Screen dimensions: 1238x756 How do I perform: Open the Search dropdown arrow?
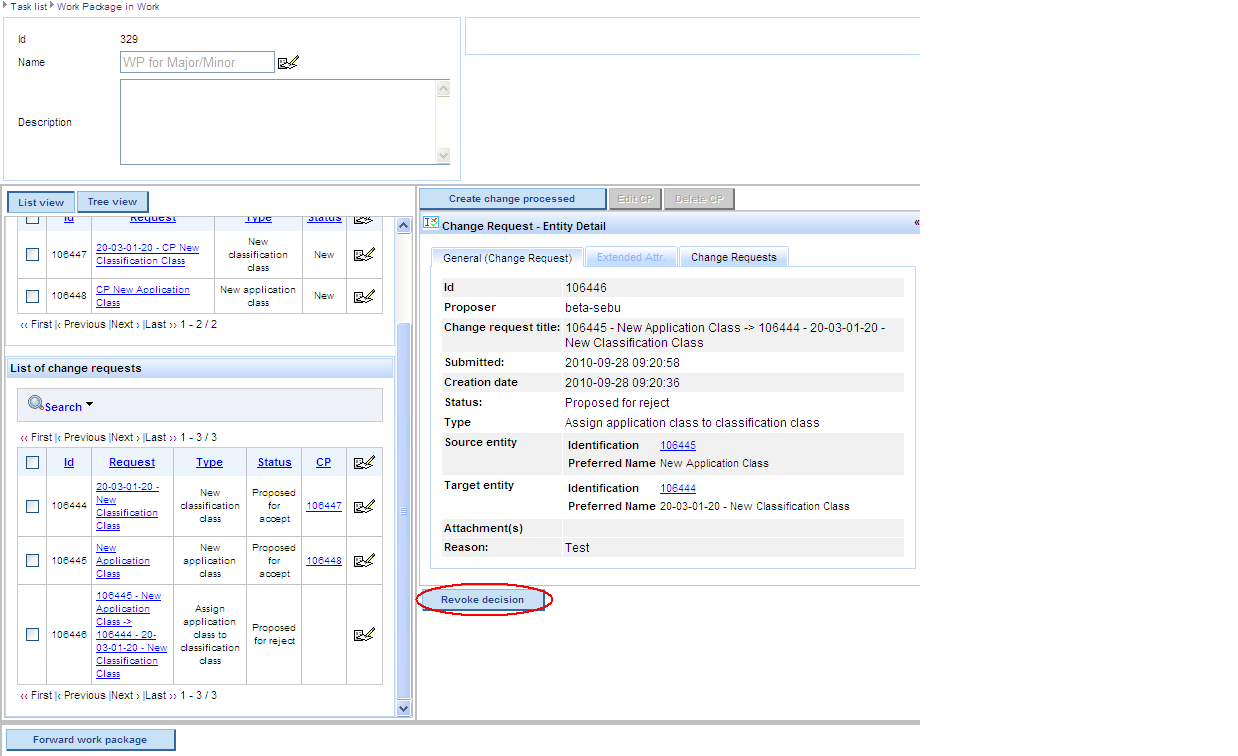89,405
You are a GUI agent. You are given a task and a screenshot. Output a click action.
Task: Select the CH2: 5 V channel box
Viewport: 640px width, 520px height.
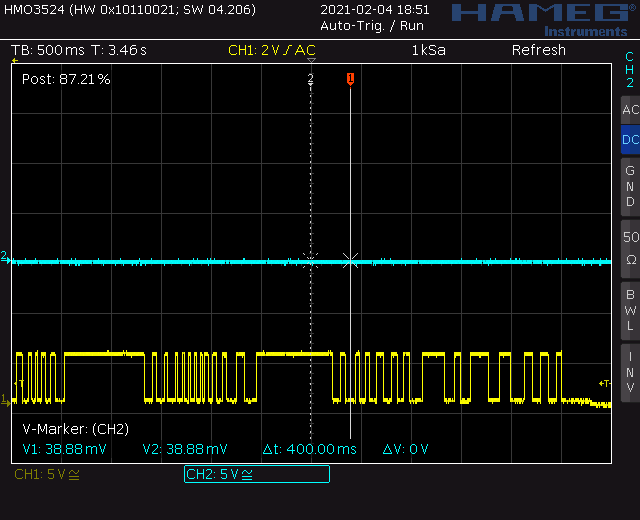(x=257, y=474)
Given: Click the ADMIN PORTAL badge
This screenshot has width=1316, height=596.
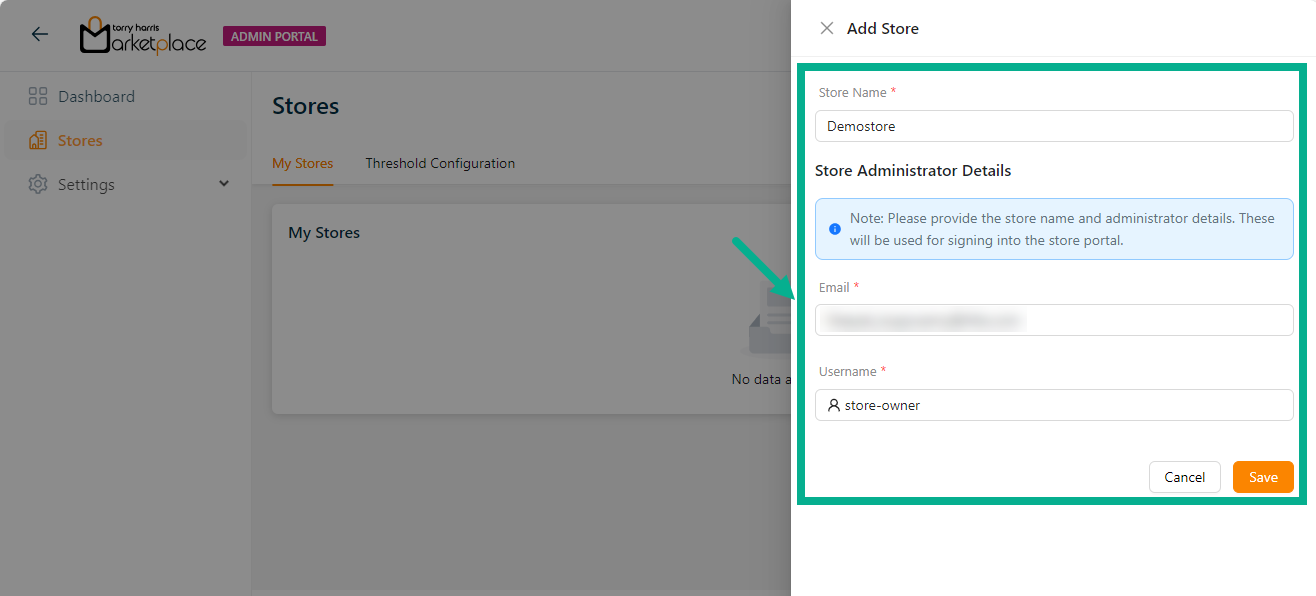Looking at the screenshot, I should [x=274, y=37].
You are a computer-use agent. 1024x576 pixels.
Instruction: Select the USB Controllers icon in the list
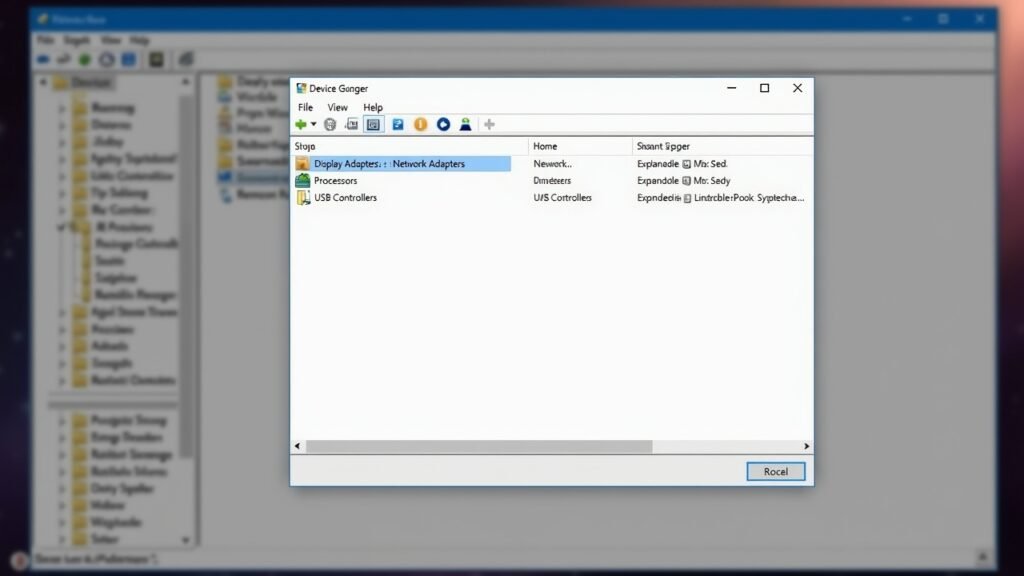coord(301,197)
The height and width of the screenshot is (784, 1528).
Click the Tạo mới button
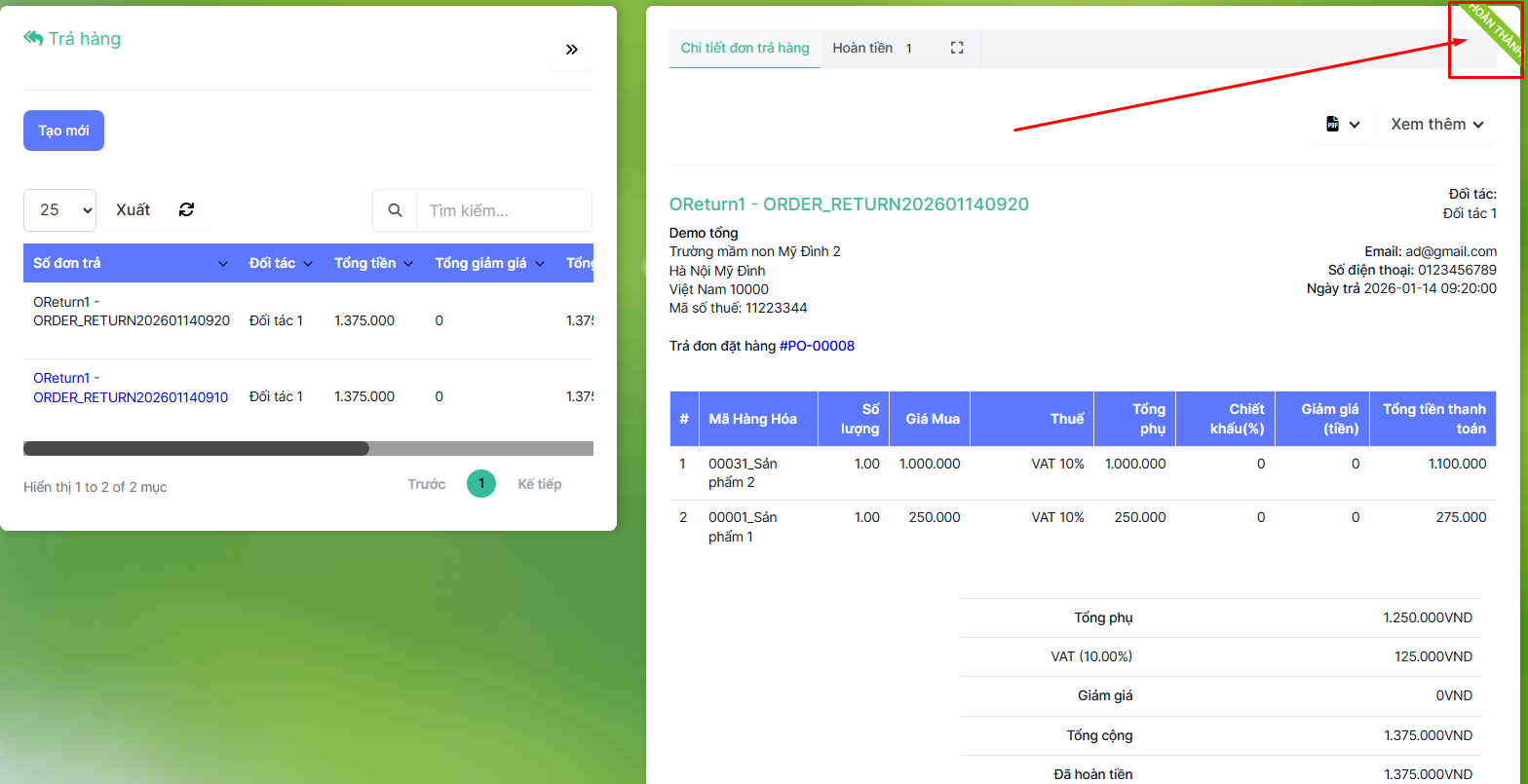63,131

PROBLEM REQUIREMENTS -
Copy each line of the records above that carries the word "agent".

ANSWER BELOW -
You are a GUI agent. You are given a task and a screenshot. Output a click action.
You are a computer-use agent. 1024x576 pixels.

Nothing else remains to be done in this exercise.